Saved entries
"""

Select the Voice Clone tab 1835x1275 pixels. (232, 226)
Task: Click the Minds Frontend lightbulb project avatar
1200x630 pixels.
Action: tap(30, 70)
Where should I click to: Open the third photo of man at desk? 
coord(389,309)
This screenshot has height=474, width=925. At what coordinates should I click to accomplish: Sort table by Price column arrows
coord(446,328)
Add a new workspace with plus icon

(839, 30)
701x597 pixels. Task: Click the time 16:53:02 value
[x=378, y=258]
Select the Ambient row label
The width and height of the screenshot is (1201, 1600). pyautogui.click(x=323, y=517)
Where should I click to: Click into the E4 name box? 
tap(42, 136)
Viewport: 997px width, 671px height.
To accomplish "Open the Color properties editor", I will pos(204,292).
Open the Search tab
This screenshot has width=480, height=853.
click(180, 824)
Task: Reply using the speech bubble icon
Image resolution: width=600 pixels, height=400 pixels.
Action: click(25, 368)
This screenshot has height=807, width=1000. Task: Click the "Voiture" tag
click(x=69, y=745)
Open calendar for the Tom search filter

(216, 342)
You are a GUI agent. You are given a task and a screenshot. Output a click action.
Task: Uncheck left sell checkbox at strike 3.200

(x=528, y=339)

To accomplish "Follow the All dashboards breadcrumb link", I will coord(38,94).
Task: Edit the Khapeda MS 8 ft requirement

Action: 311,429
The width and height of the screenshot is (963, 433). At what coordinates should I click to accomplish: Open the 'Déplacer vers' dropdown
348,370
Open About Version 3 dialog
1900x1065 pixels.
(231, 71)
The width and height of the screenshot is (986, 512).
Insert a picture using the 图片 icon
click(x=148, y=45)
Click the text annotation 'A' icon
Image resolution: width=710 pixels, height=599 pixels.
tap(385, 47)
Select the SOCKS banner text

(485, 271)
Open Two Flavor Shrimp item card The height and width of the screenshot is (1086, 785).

"""

What you have to do:
Find the line that contains "701x597 pixels. Task: Click". Restate it and all lines after it exactly, ending with the final line of the data.

Solution for this problem:
701x597 pixels. Task: Click the time 16:53:02 value
[x=378, y=258]
Select the Ambient row label
The width and height of the screenshot is (1201, 1600). pyautogui.click(x=323, y=517)
Where should I click to: Click into the E4 name box? 
tap(42, 136)
Viewport: 997px width, 671px height.
To accomplish "Open the Color properties editor", I will pos(204,292).
Open the Search tab
This screenshot has width=480, height=853.
click(180, 824)
Task: Reply using the speech bubble icon
Image resolution: width=600 pixels, height=400 pixels.
Action: click(25, 368)
This screenshot has height=807, width=1000. Task: Click the "Voiture" tag
click(x=69, y=745)
Open calendar for the Tom search filter

(216, 342)
You are a GUI agent. You are given a task and a screenshot. Output a click action.
Task: Uncheck left sell checkbox at strike 3.200

(x=528, y=339)

To accomplish "Follow the All dashboards breadcrumb link", I will coord(38,94).
Task: Edit the Khapeda MS 8 ft requirement

Action: 311,429
The width and height of the screenshot is (963, 433). At what coordinates should I click to accomplish: Open the 'Déplacer vers' dropdown
348,370
Open About Version 3 dialog
1900x1065 pixels.
(231, 71)
The width and height of the screenshot is (986, 512).
Insert a picture using the 图片 icon
click(x=148, y=45)
Click the text annotation 'A' icon
Image resolution: width=710 pixels, height=599 pixels.
tap(385, 47)
Select the SOCKS banner text

(485, 271)
Open Two Flavor Shrimp item card The height and width of the screenshot is (1086, 785).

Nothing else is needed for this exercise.